Ia menambahkan, apabila pengangkatan honorer menjadi P3K sudah selesai, barulah diprioritaskan untuk naik status menjadi PNS.

Lebih jauh, legislator NasDem itu memaparkan landasan kebijakan penghapusan honorer dan transisi menuju PPPK. Pemerintah, jelasnya, melakukan pembatasan honorer karena kondisi anggaran daerah yang terserap besar untuk belanja pegawai, bahkan mencapai di atas 70 persen di beberapa wilayah. PPPK dinilai sebagai solusi pengendalian beban fiskal sekaligus sarana seleksi berbasis kualifikasi.

“Kalau belanja pegawai terlalu besar, daerah membangun apa? Nah inilah yang kemudian menjadi koreksi pemerintah pusat supaya memberhentikan honorer, tetapi kemudian diangkat sebagian yang memang qualified untuk menjadi PPPK,” paparnya.

Dalam forum tersebut, Habib turut menyoroti kasus yang terjadi di Kabupaten Malaka. Mereka mengadukan pembatalan pengangkatan sepuluh tenaga honorer lulus seleksi.

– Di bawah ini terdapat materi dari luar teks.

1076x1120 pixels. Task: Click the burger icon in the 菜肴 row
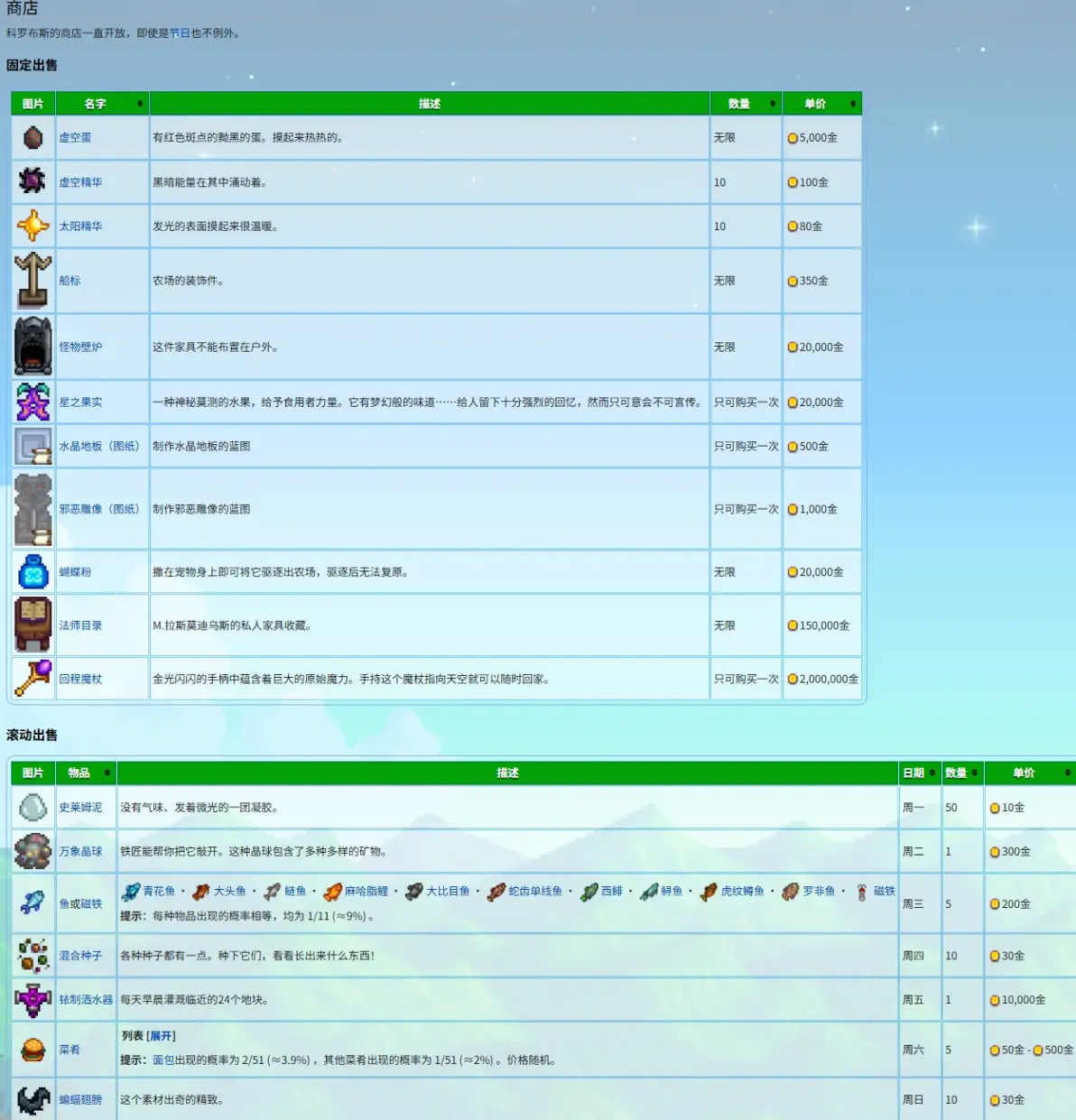click(x=32, y=1050)
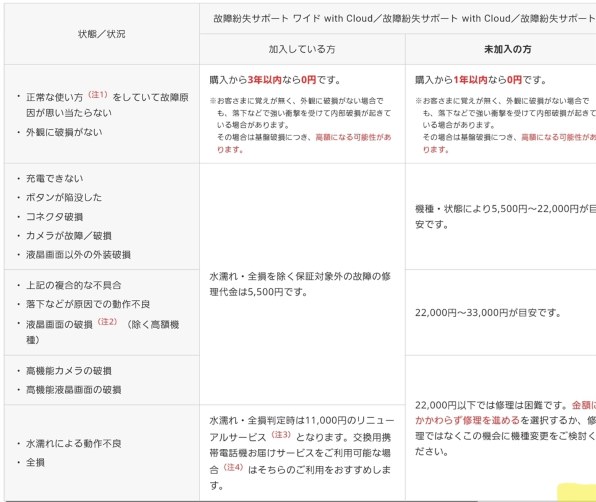Click the yellow highlighted patch at table corner
The image size is (596, 502).
pyautogui.click(x=577, y=492)
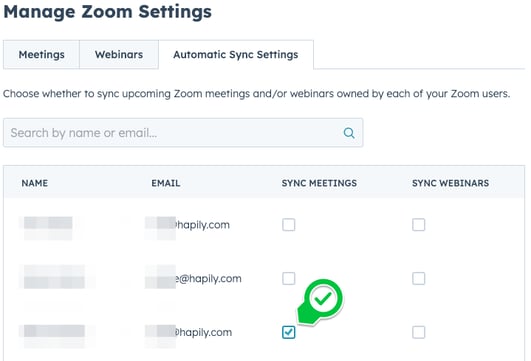Enable Sync Meetings for the first user
This screenshot has width=531, height=361.
pyautogui.click(x=289, y=225)
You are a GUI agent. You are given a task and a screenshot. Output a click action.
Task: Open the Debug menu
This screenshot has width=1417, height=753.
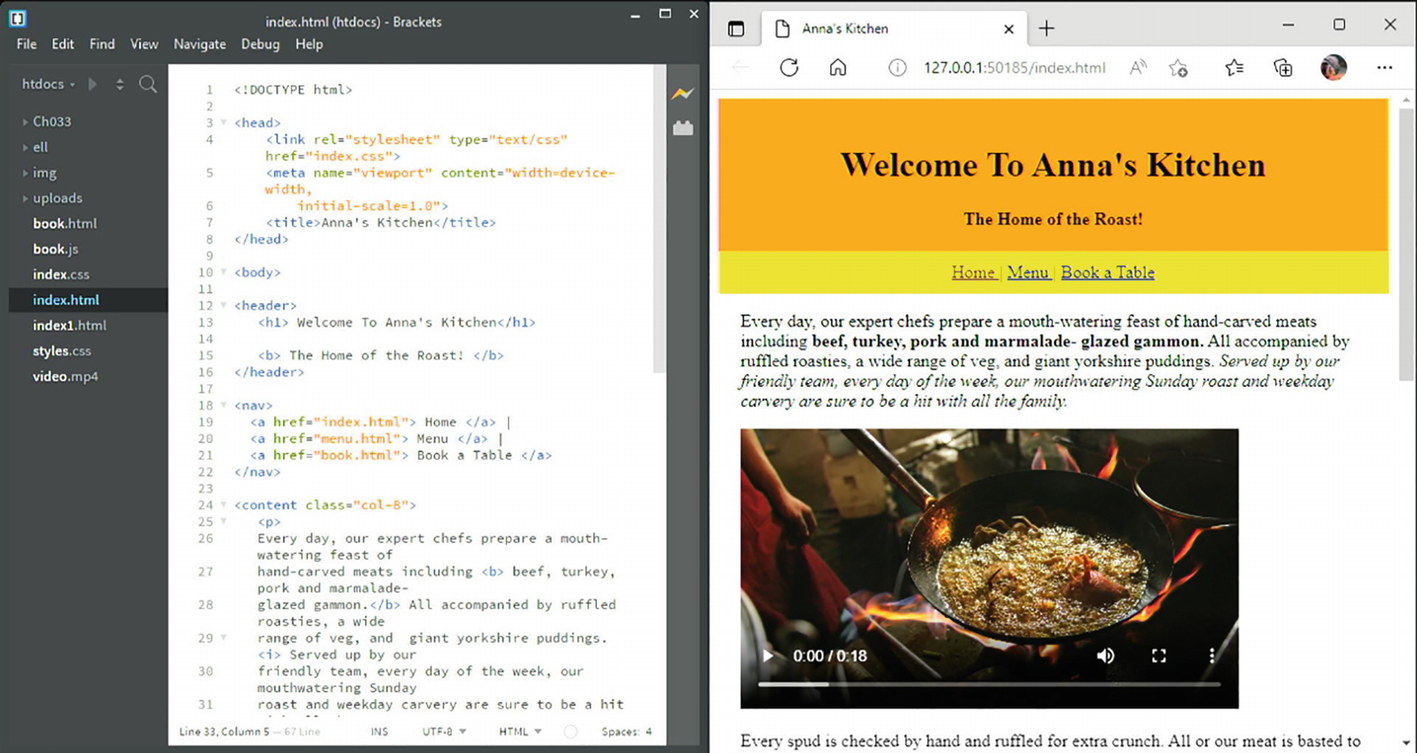[260, 44]
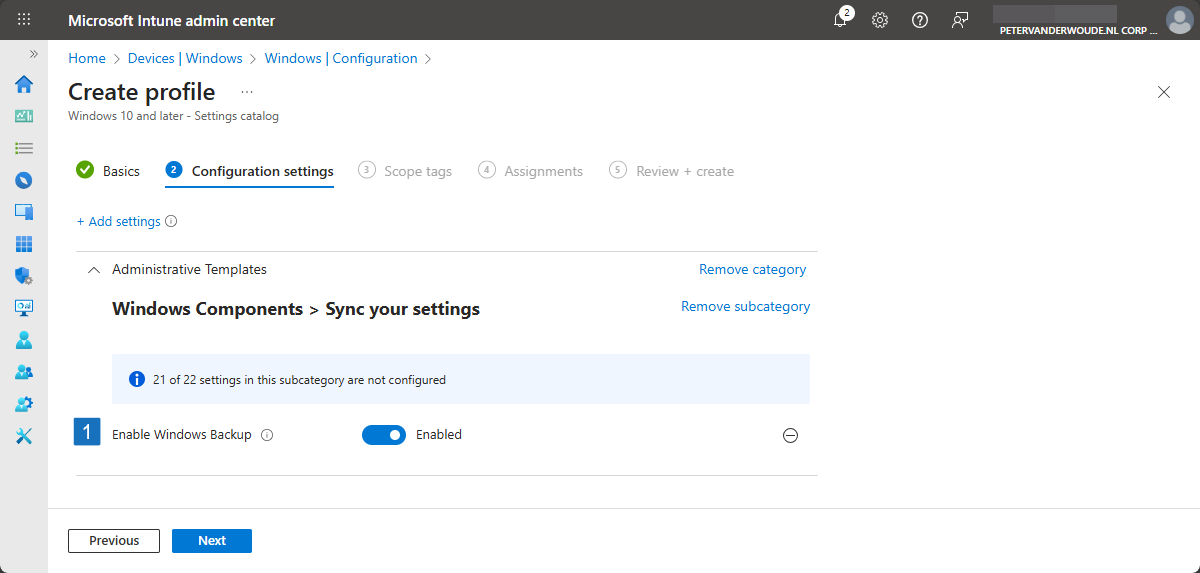Viewport: 1200px width, 573px height.
Task: Toggle Enable Windows Backup switch
Action: coord(384,435)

Ia menilai isu seperti ini harus dibahas dalam forum resmi bersama Kemendagri, karena kepala daerah berada dalam koordinasi langsung kementerian tersebut. Rapat gabungan di Komisi II dinilai menjadi ruang paling strategis untuk menyelesaikan sengketa dan memastikan keadilan bagi tenaga yang telah lulus seleksi.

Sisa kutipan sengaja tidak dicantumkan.